A group of researchers, including several at Penn State University, has developed a computational model to streamline flood prediction in the continental USA. The team published their approach in Water Resources Research.
The Cooperative Institute for Research to Operations in Hydrology’s NOAA’s Cooperative Agreement, as well as the US Department of Energy, National Energy Research Scientific Computing Center and the California Department of Water Resources Atmospheric River Program, supported this research.
AI-powered flood model
The high-resolution differentiable hydrologic and routing model incorporates big data and physical readings – like data taken from river networks and river flow generation theories – into a system powered by artificial intelligence (AI) to simulate and predict water movement.

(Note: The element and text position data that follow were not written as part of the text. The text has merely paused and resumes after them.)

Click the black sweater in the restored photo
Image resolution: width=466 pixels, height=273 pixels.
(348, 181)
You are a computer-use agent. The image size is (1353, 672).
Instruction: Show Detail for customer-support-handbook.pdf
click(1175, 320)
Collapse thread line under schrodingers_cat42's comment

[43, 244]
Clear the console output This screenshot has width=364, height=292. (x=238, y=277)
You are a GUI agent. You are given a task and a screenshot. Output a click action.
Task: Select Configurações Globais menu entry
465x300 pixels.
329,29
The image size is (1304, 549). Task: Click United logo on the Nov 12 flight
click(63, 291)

The team trained the model with a large dataset of streamflow information recorded from a total of 2,800 gauge stations – sites that measure streamflow in rivers – provided by the US Geological Survey, along with weather data and detailed basin information. Using 15 years’ worth of streamflow data, they tasked their model with predicting and creating a 40-year high-resolution streamflow simulation for river systems across the continental USA. They compared the simulation to the observed data, measuring the variance between the observations and the simulations. The researchers observed substantial improvements – overall by 30% – in streamflow prediction accuracy in approximately 4,000 gauge stations, which included the original 2,800 and additional gauge stations not included in the training data, compared to the current version of the NOAA’s National Water Model (NWM), especially in specific geological areas with unique structures.
“Our neural network approaches calibration by learning from the large datasets we have from past readings, while simultaneously considering the physics-based information from the NWM,” said Yalan Song, assistant research professor of civil and environmental engineering and a co-corresponding author on the paper. “This allows us to process large datasets very efficiently, without losing the level of detail a physics-based model provides, and at a higher level of consistency and reliability.”

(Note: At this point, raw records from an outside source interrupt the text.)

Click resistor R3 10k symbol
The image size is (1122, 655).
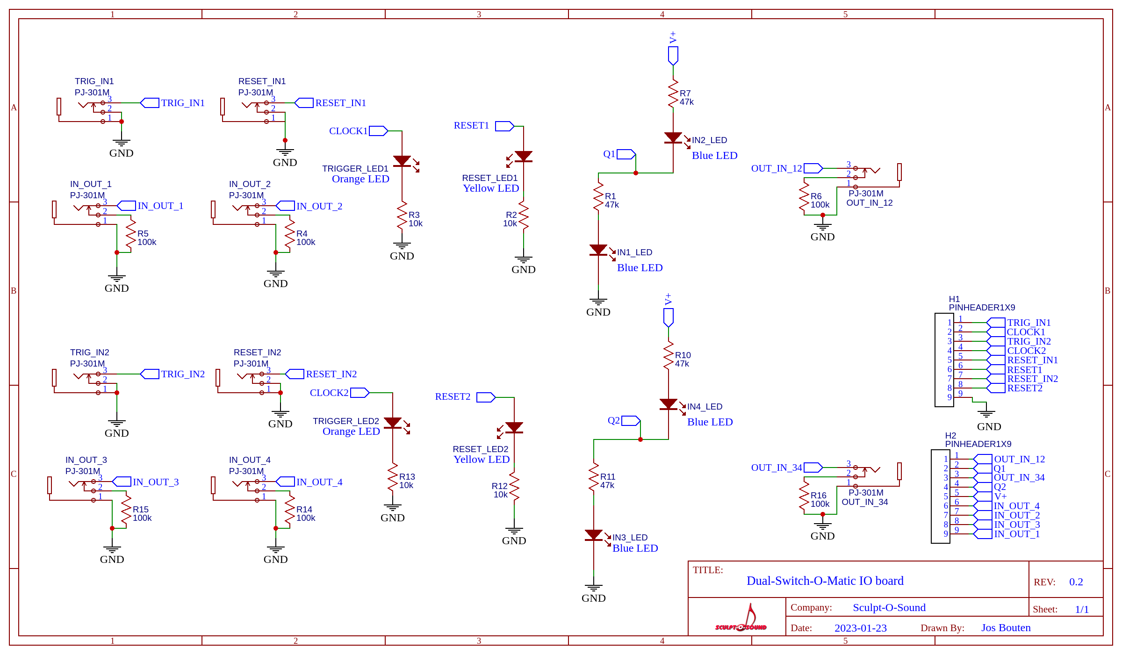click(402, 215)
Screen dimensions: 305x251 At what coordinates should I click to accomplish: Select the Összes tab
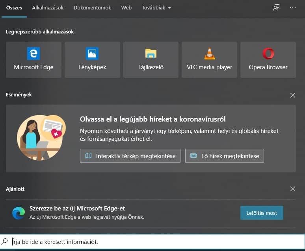point(14,7)
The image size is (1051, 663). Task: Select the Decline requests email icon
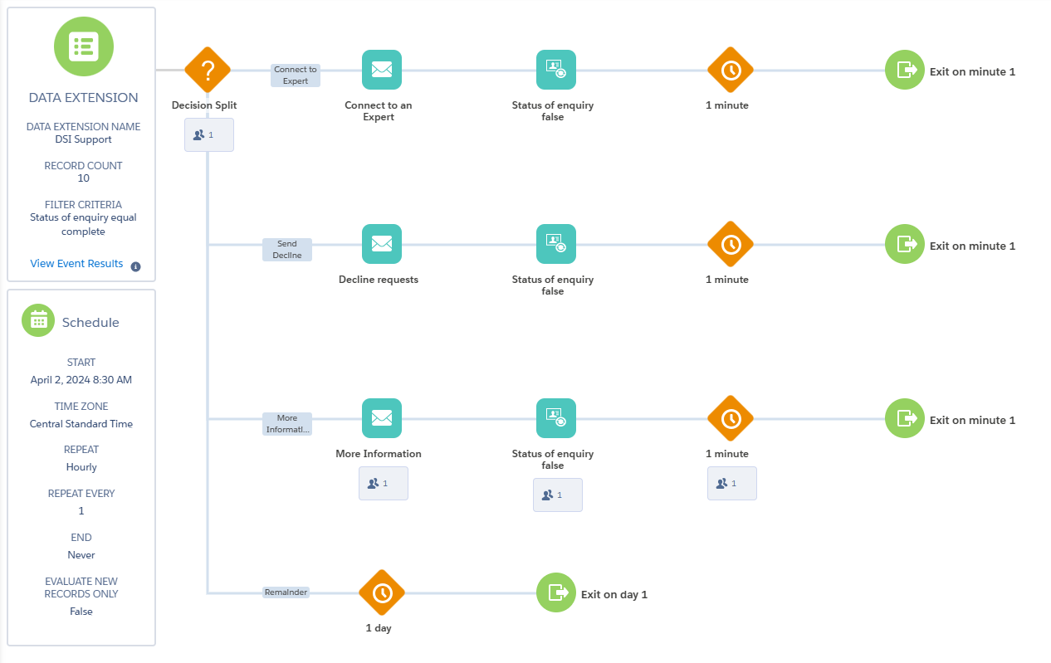tap(382, 245)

According to Chaopeng Shen, professor of civil and environmental engineering at Penn State and co-corresponding author of the paper, their model is a candidate for use in the next generation framework of NWM that NOAA is developing to improve the standards of flood forecasting around the country. While not yet selected, Shen said their model is “highly competitive” as it is already coupled to this operational framework. However, it may still take time for model users to get comfortable with the AI component of the model, according to Shen, who explained that careful independent evaluations are required to demonstrate the model accuracy can be trusted even in untrained scenarios.
The team is working to close the final gap – improving the model’s prediction capability from daily to hourly – to make it more useful for operational applications, like hourly flood watches and warnings. Shen credited the research-to-operation work to civil engineering doctoral candidate Leo Lonzarich, noting that developing a framework other researchers can expand will be key to solving problems and evolving the model as a community.
“Once the model is trained, we can generate predictions at unprecedented speed,” Shen said. “In the past, generating 40 years of high-resolution data through the NWM could take weeks, and required many different super computers working together. Now, we can do it on one system, within hours, so this research could develop extremely rapidly and massively save costs.”
Comparison to legacy models
The report highlights that traditional models like NWM must undergo parameter calibration, where large datasets consisting of decades of historical streamflow data from around the USA are processed to set parameters and produce useful simulations. Although this model is widely used by organizations like the National Weather Service to inform flood forecasting, according to Shen, the parameter calibration makes the process very inefficient.
“To be accurate with this model, traditionally your data needs to be individually calibrated on a site-by-site basis,” Shen said. “This process is time consuming, expensive and tedious. Our team determined that incorporating machine learning into the calibration process across all the sites could massively improve efficiency and cost effectiveness.”
The team’s model implements a subset of AI techniques known as neural networks that efficiently recognizes complex patterns across large, dynamic datasets. Neural networks work like a human brain, creating logical connections between their units, and can effectively operate autonomously and improve over time as they analyze more data.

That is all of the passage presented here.